### ACTIVITY
The result should be the lines from the one that contains "You are a computer-use" to the final line of the entries below, copied exactly and with no pictures.

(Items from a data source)

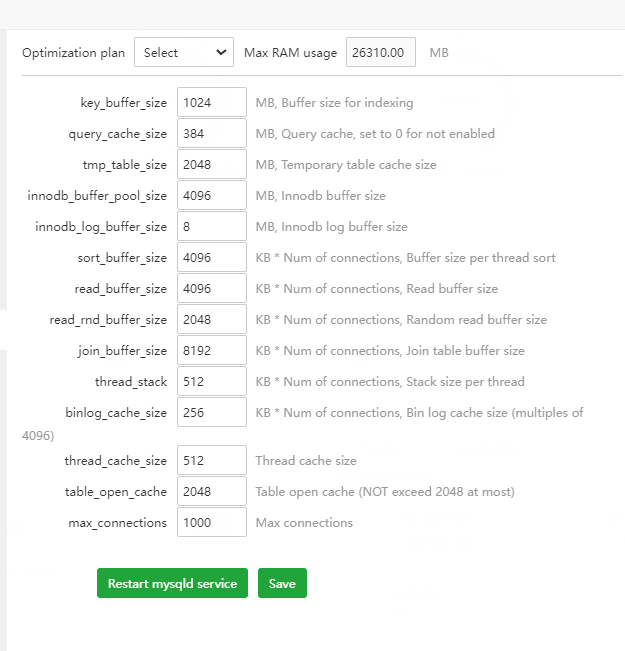This screenshot has height=651, width=625.
Task: Click the read_rnd_buffer_size field
Action: click(x=212, y=319)
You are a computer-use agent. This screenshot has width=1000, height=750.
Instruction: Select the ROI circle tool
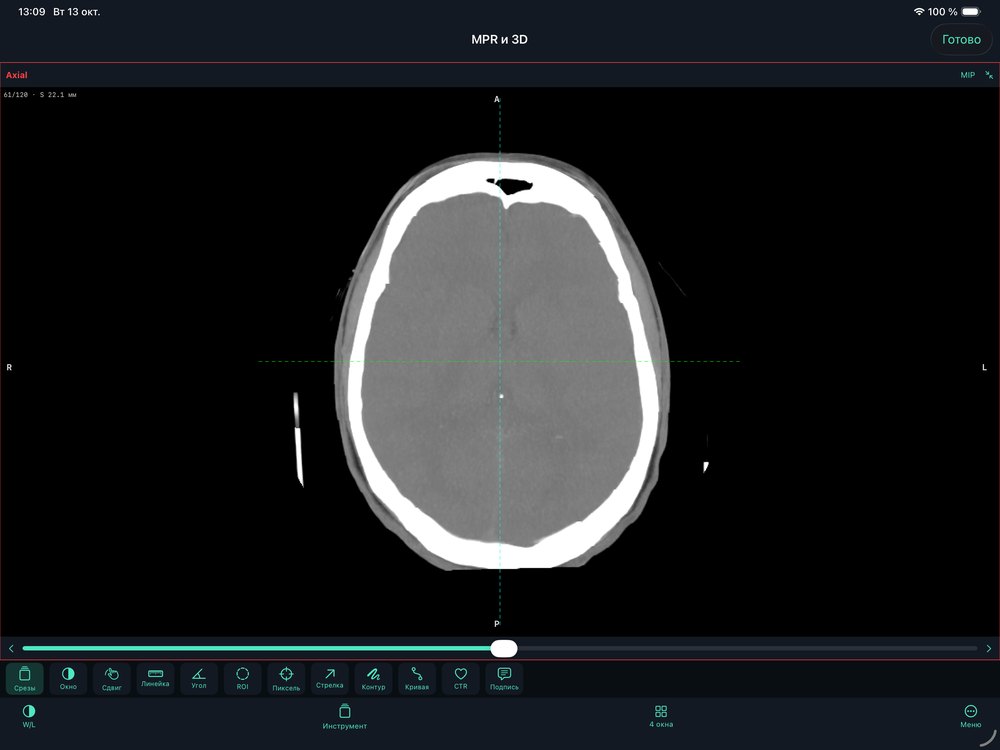click(x=242, y=678)
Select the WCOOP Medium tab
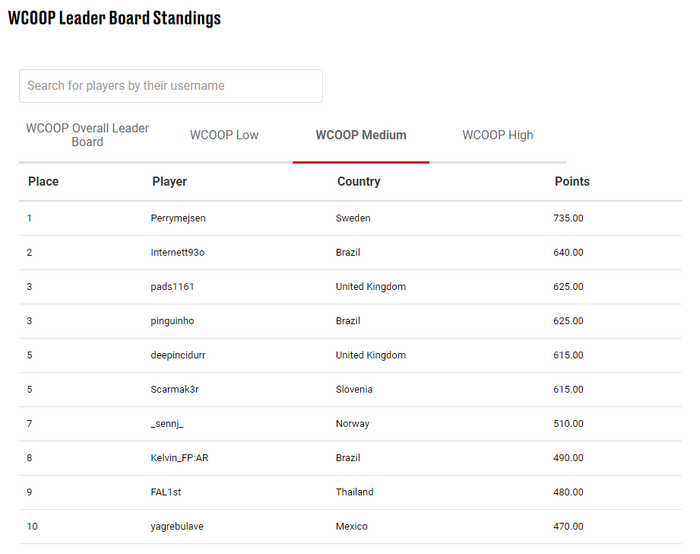Screen dimensions: 700x554 coord(361,135)
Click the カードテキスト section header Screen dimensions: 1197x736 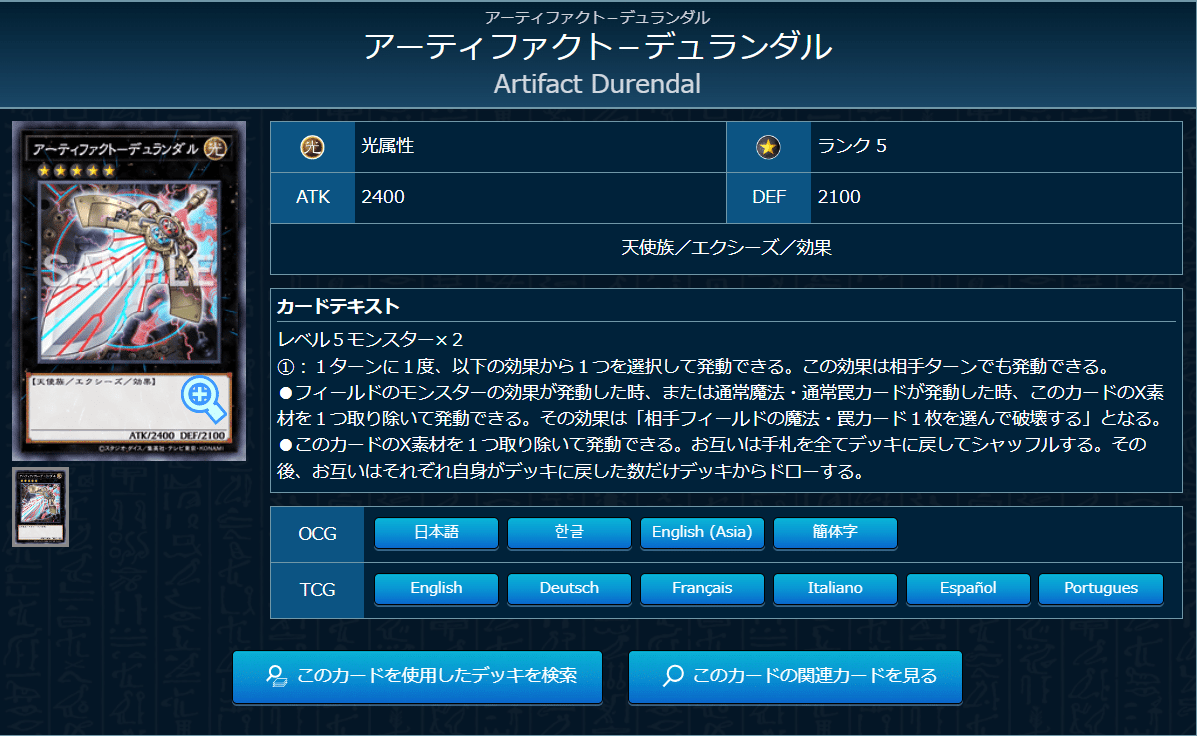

### EXERCISE OUTPUT
You are a computer-use agent. This screenshot has width=1000, height=750.
Instruction: Select the ROI circle tool
click(x=242, y=678)
Select the WCOOP Medium tab
Screen dimensions: 700x554 coord(361,135)
Click the カードテキスト section header Screen dimensions: 1197x736 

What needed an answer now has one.